20090526-01先週末、本会関係者から、5月26日付「朝日新聞」に下記の記事があり、ここに掲載している地図が台湾を中国の領土として描いた上に、核保有国としていることをご教示いただいた。確かに、これは明らかな誤報だ。

■核拡散、強まる疑念 「闇市場」にちらつく北朝鮮の影(当該記事)

そのことを、昨日発売の「夕刊フジ」6月4日号の第3面で追及している(下記参照)。台北駐日経済文化代表処の朱文清広報部長は「それはおかしい。台湾は核保有国ではないし、中国の一部でもない」と、朝日新聞に申し入れしたという。

夕刊フジでもコメントしている本会の柚原正敬常務理事・事務局長が朝日新聞広報部に間違っていることを指摘し、訂正記事の要求をしたところ、電話口に出た広報部員は「朝日の見解は政府見解と同じです。台湾は中国の領土ではありません。核保有国でもありません」とあっさり認め、「編集部に伝えます」という至極当たり前の返答だった。

柚原常務理事が念のため「書面で申し入れをした方がいいですか」と重ねて問うと、「いえ、これで十分です」との返答で、早々に編集部に伝えることを確約した。

柚原常務理事は「訂正記事が出ることが判明したら、必ず連絡いただけますか」とも要求し、それも約束したという。

朝日新聞は、掲載した地図の間違いをできるだけ早く訂正すべきなので、多くの方から訂正要求があった方が朝日のためだ。下記に広報部の電話番号とFAX番号をご紹介したい。

■朝日新聞広報部
TEL:03-5540-7615 FAX:03-5540-7618


朝日新聞仰天掲載 台湾を「核保有国」に分類
外交窓口、反発「保有国ではないし、中国の一部でもない」

【6月4日 夕刊フジ】(6月3日発行)

■地図も中国と同じ色
朝日新聞が、北朝鮮の核実験を受けて掲載した地図で、台湾を「核保有5大国」に分類していたことが問題になっている。台湾の外交窓口は「おかしい。厳正に申し入れたい」と反発している。台湾の領土や主権をめぐっては、かつて「中国の一部」とした地球儀が社会問題化したこともある。果たして、朝日新聞は台湾を核保有国(地域)と見ているのか。それとも、中国の一部と考えているのか。

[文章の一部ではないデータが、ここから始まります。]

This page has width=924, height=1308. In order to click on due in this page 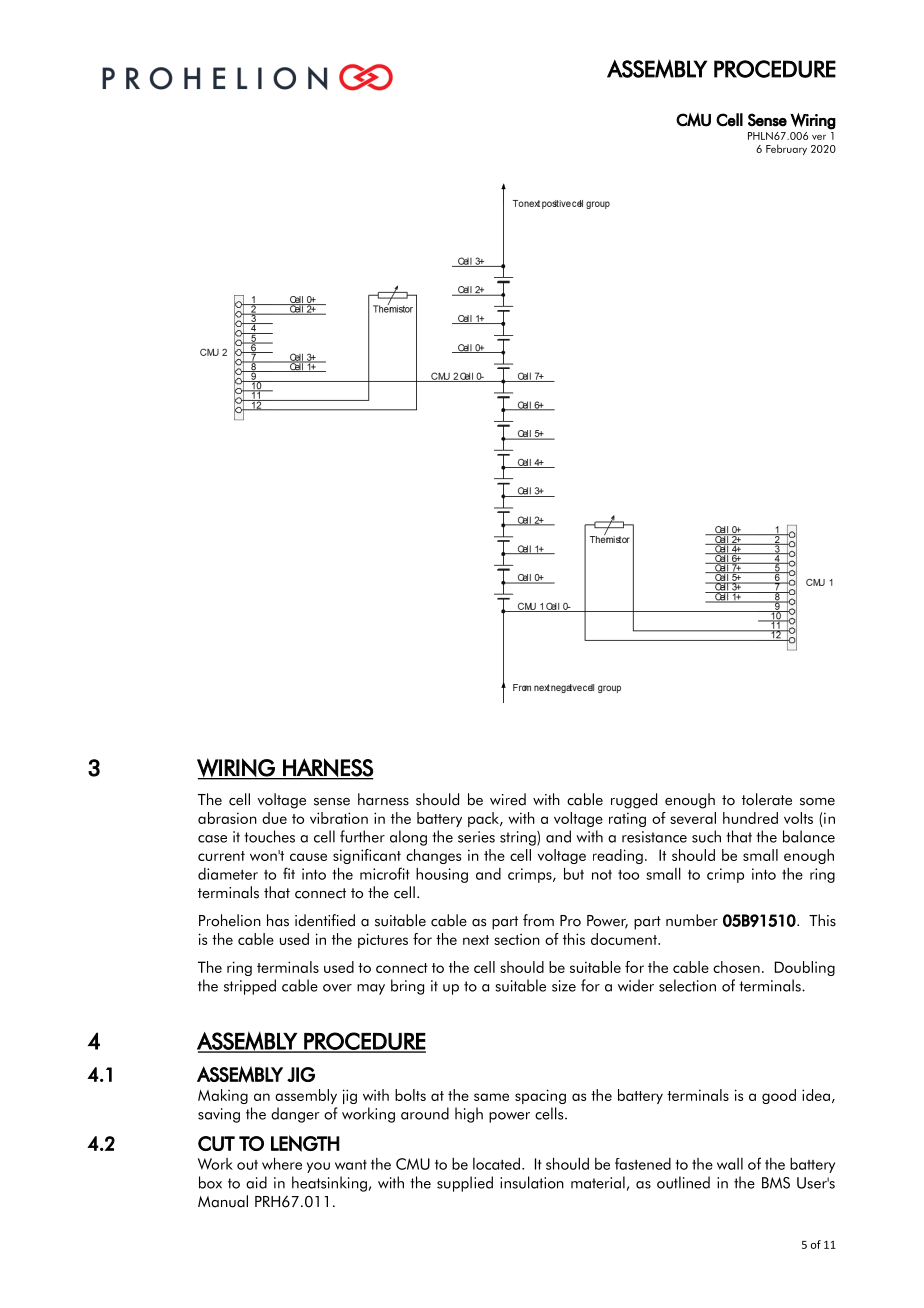, I will do `click(274, 818)`.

注目されているのは、5月26日付朝刊6面に掲載された「核兵器をめぐる現状」という地図。「NPT(=核兵器不拡散条約)で認められた核保有5大国」として、米国とロシア、英国、フランス、中国が赤に色づけされているが、台湾まで赤くなっていたのだ。

台湾は、面積3万6000平方キロで九州より少し小さい島。第2次世界大戦が終結した1945年以降は一貫して中華民国の統治下にあるが、49年に成立した中華人民共和国(中国)も統治権を主張している。

日本政府は72年の日中共同声明で、台湾を自国の領土とする中国の主張を「十分理解し、尊重する」としたが、認めたわけではない。政府は20005年11月、「台湾の領土的位置付けに関して独自の認定を行う立場にない」とする政府見解を閣議決定している。

今回の朝日新聞の地図について、日本における台湾の外交窓口機関である台北駐日経済文化代表処の朱文清広報部長は「それはおかしい。台湾は核保有国ではないし、中国の一部でもない。これはハッキリしている。事実を確認して、朝日新聞に厳正に申し入れをしたい」と語る。

日台交流を進める民間団体「日本李登輝友の会」の柚原正敬常務理事も「あの地図は、日本の立場とも台湾の立場とも違う。中国の『台湾は中国の一部』という言い分が反映された地図ではないのか。これまで朝日新聞については中国寄りの報道姿勢が指摘されてきたが、その現れかもしれない」と分析する。

■ミスではない?
台湾の領土や主権に関しては08年1月、出版・教材大手「学習研究社」の子会社が中国で生産していた地球儀が、中国政府の圧力を受け、台湾を「台湾島」と表記し、音声案内では「中華人民共和国」と表現していたことが発覚。「不適切な表現・表記があった」として地球儀を販売中止にし、子会社は解散した。

今回の問題について、朝日新聞広報部は、「台北駐日経済文化代表処からの申し入れがあり、当社としての見解を丁寧にご説明する予定です」とのコメントを文書で寄せた。

関係者の情報を総合すると、どうも地図はミスではなさそうだが…。